### Provided data
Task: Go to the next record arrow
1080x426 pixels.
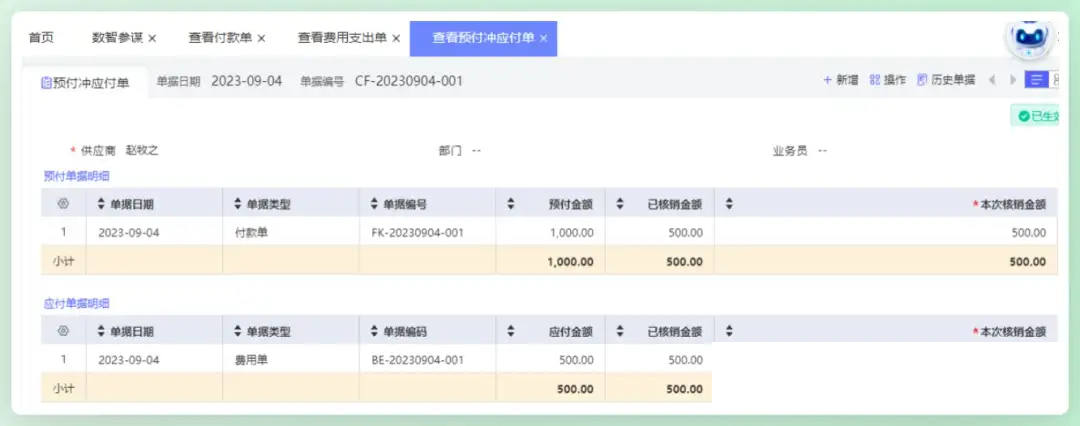Action: coord(1013,81)
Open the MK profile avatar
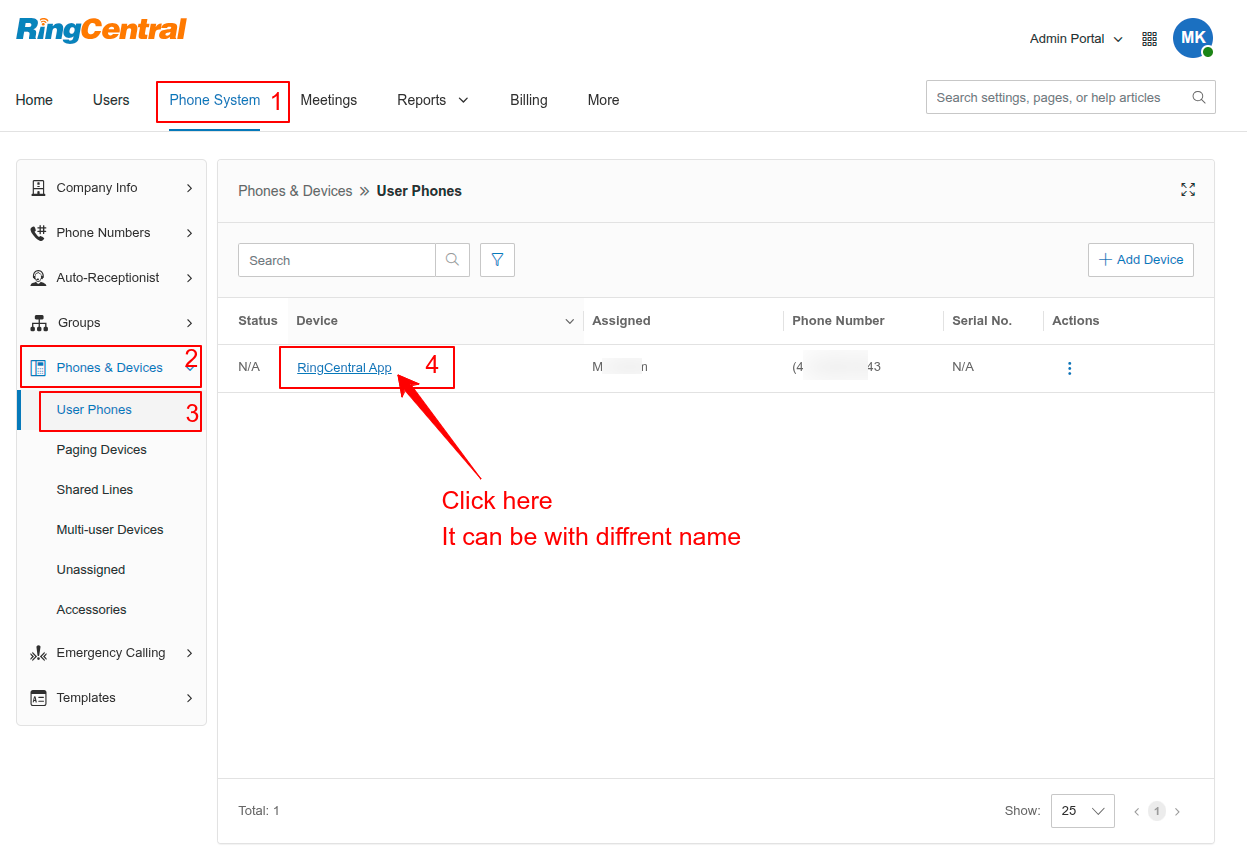This screenshot has height=859, width=1247. tap(1192, 38)
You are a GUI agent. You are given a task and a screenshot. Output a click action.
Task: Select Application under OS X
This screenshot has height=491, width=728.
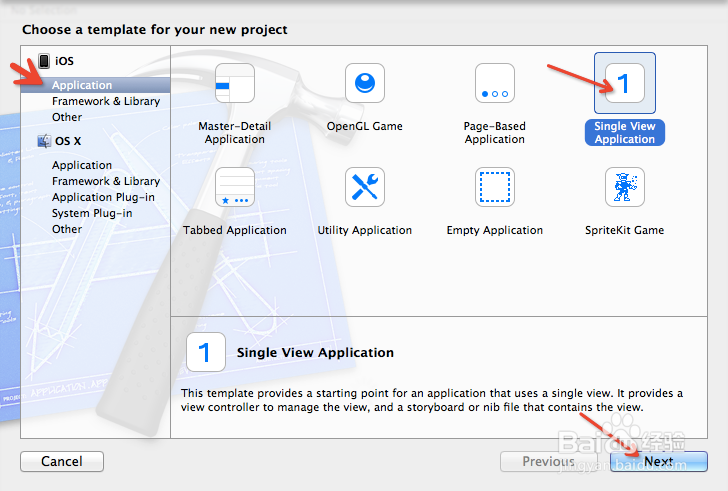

### Brief
Copy out everything in the records above from the line containing "You are a GUI" down to the end of the records, leaving the pictures out of your answer.

### Problem solution
You are a GUI agent. You are given a task and a screenshot. Output a click action.
Task: Select Application under OS X
This screenshot has height=491, width=728.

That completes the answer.